I've said it from the start. He is boss.
He is precisely what is required. Evertonians amaze me sometimes. We've won nothing in a generation, yet we have a sense of entitlement that we play a certain type of - largely unsuccessful - way. Allardyce, who did what he was hired to do, was punted for finishing 8th being Big Sam. That decision could only be justified if we brought in a managerial upgrade. But we brought in Marco Silva. At a huge cost. Madness.

We have always been better when we have appointed a pragmatic manager - not an ideologue. Howard Kendall was pragmatic. His teams played with passion and skill, brain and brawn. They didn't play a system or to any philosophy - unless that philosophy was of winning. They could out-pass you and out-fight you. Pick your poison. Moyes, who was not in Kendall's class, was still a very good manager who played pragmatically, with a nice mix of physicality and flair, when time allowed him to add that latter ingredient. Joe Royle, an excellent manager who we got half a decade too late, was also a pragmatist. The Dogs of War was his response to dire straits. But it had a touch of Limpar and Kanchelskis to go with Ferguson.

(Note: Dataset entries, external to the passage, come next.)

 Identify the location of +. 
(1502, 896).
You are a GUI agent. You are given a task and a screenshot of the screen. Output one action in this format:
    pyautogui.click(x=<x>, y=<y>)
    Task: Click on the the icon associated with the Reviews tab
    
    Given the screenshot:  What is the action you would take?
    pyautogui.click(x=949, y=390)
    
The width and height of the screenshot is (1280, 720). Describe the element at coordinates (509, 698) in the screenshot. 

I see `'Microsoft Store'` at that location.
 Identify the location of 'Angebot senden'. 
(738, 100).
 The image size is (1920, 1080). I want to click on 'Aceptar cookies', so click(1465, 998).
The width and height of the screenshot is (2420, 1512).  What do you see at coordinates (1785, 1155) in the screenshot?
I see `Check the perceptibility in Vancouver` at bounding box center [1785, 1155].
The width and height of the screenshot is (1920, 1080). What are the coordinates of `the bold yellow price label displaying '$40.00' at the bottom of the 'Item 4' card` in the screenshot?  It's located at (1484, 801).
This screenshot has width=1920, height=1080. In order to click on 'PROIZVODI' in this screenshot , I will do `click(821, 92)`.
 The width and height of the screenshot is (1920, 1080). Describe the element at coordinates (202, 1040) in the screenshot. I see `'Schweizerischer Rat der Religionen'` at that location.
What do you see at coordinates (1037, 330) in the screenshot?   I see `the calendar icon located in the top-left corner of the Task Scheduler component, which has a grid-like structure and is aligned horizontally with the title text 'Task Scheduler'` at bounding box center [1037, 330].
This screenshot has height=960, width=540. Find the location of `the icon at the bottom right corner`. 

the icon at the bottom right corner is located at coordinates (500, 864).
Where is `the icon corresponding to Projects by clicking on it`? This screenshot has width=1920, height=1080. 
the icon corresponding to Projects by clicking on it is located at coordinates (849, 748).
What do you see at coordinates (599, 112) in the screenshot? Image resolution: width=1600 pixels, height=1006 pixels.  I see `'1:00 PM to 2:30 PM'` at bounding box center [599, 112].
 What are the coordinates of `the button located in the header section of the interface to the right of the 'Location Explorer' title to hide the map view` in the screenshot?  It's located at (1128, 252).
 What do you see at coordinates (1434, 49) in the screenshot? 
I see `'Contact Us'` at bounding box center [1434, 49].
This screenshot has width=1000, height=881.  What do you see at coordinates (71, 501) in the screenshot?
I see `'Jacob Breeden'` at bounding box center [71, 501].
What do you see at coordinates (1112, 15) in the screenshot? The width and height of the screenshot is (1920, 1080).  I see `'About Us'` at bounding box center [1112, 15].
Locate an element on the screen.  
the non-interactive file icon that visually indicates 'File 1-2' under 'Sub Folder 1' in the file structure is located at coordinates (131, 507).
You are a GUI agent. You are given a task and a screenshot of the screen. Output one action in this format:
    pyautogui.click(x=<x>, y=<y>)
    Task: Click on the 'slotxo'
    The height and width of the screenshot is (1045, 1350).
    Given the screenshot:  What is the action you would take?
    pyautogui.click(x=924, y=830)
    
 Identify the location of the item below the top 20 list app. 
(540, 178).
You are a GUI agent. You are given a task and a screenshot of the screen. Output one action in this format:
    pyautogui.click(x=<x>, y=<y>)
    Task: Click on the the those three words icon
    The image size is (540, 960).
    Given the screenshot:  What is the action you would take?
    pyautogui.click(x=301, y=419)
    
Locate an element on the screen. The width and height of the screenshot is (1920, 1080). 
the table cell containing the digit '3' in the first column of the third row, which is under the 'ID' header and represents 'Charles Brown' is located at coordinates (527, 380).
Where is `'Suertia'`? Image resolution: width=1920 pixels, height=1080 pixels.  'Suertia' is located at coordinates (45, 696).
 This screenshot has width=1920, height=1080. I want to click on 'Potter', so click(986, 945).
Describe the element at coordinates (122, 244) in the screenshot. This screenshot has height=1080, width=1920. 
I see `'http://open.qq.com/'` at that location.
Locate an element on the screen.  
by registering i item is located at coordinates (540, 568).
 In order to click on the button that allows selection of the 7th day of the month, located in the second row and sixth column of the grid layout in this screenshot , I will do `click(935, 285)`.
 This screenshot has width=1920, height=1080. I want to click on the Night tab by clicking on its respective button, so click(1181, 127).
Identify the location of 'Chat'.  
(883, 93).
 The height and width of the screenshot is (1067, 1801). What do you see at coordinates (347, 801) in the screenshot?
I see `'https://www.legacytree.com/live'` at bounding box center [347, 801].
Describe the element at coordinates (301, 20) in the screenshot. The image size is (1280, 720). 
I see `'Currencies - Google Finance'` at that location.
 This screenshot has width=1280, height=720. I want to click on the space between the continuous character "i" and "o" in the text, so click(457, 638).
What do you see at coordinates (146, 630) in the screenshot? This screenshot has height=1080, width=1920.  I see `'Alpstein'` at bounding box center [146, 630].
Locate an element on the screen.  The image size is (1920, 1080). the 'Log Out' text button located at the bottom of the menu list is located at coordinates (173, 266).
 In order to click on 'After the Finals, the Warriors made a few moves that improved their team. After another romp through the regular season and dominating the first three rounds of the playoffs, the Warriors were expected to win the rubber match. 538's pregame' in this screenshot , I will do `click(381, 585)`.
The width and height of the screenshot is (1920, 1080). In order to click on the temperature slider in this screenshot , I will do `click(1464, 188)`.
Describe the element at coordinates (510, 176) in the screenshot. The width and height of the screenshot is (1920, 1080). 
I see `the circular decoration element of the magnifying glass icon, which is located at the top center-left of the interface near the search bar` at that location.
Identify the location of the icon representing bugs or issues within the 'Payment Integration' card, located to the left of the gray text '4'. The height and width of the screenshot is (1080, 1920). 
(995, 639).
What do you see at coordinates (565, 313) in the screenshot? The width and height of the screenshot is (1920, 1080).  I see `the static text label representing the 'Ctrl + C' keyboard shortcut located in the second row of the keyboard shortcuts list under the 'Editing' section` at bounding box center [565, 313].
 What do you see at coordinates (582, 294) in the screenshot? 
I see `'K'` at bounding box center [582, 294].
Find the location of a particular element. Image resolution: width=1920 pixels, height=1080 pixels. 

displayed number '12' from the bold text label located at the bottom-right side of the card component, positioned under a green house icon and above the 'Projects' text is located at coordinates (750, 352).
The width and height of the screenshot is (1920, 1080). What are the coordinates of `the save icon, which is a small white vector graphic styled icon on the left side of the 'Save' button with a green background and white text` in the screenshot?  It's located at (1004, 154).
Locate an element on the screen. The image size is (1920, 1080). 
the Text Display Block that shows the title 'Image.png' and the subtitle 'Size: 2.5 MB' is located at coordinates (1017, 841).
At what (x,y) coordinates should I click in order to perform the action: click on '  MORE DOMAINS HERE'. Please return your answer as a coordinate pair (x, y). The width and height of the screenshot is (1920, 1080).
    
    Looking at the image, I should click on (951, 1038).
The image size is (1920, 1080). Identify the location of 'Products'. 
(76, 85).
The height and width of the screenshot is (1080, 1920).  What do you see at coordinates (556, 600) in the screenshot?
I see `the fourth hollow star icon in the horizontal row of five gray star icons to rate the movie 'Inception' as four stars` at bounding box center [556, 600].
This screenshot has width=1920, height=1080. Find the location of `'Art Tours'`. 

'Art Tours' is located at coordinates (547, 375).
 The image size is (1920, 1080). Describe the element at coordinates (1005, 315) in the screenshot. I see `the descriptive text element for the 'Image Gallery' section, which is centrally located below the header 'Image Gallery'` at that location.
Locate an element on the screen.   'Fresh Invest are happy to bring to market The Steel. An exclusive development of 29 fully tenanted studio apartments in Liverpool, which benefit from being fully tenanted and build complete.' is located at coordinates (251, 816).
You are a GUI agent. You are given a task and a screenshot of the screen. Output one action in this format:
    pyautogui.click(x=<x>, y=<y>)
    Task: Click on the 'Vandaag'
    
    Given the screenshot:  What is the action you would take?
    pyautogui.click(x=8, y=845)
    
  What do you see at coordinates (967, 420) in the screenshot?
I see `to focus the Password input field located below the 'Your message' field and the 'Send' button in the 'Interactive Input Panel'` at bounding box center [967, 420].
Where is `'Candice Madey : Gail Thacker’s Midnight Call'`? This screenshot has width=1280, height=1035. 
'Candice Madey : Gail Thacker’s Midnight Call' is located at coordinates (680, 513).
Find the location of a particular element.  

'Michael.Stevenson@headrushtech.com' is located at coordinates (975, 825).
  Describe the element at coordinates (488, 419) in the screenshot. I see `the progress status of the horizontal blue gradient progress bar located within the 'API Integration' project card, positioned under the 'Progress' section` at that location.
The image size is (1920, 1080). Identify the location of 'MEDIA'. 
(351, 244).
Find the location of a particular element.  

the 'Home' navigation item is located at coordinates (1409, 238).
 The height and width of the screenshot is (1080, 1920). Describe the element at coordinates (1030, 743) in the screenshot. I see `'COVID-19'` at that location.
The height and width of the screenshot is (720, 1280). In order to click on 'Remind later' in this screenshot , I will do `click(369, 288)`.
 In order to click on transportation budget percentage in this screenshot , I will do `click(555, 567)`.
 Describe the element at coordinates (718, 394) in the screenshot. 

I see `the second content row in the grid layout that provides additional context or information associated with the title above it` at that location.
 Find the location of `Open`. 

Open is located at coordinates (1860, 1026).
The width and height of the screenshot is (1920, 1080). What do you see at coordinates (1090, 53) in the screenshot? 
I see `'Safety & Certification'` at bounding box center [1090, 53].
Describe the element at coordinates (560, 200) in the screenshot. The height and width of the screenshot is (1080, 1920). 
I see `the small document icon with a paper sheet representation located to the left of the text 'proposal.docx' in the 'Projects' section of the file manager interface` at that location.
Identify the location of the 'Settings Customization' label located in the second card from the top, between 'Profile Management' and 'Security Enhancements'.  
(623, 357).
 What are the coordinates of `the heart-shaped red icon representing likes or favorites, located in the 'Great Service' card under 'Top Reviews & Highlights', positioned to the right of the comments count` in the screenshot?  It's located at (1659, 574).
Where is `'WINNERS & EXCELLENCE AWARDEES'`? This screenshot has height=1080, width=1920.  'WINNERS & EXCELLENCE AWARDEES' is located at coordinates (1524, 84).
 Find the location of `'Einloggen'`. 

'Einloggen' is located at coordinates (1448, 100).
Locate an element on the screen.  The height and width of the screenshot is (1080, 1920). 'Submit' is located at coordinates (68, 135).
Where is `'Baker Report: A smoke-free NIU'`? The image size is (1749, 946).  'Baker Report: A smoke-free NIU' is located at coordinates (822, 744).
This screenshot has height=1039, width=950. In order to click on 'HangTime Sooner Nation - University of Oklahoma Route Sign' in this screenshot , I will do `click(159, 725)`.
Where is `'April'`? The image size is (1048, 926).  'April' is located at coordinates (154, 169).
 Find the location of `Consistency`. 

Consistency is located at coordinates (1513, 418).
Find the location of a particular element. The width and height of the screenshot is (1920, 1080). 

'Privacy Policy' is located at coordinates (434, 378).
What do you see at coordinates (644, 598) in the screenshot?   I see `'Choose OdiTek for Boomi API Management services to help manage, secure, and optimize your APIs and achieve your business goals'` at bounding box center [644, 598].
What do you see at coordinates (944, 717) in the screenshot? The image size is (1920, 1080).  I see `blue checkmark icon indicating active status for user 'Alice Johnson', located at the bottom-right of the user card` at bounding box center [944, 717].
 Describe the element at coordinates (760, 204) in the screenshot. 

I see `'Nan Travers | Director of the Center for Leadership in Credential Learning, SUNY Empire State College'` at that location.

Dyche did a wonderful job at Burnley. To bring European football to Turf Moor is a landmark achievement, but to even survive there for 10 years is success in itself. It tells you this fella knows how to operate in waters with much larger fish. He's doing us proud. Compared to where we were this time last year, this fella has worked the oracle. There will be difficult days ahead - we have a fight on our hands, make no mistake, and Burnley will be intent on dragging us down with the dead men on Saturday - but I have seen enough, regardless. I have total confidence that he will get us safe and beyond, with any kind of fair wind at all.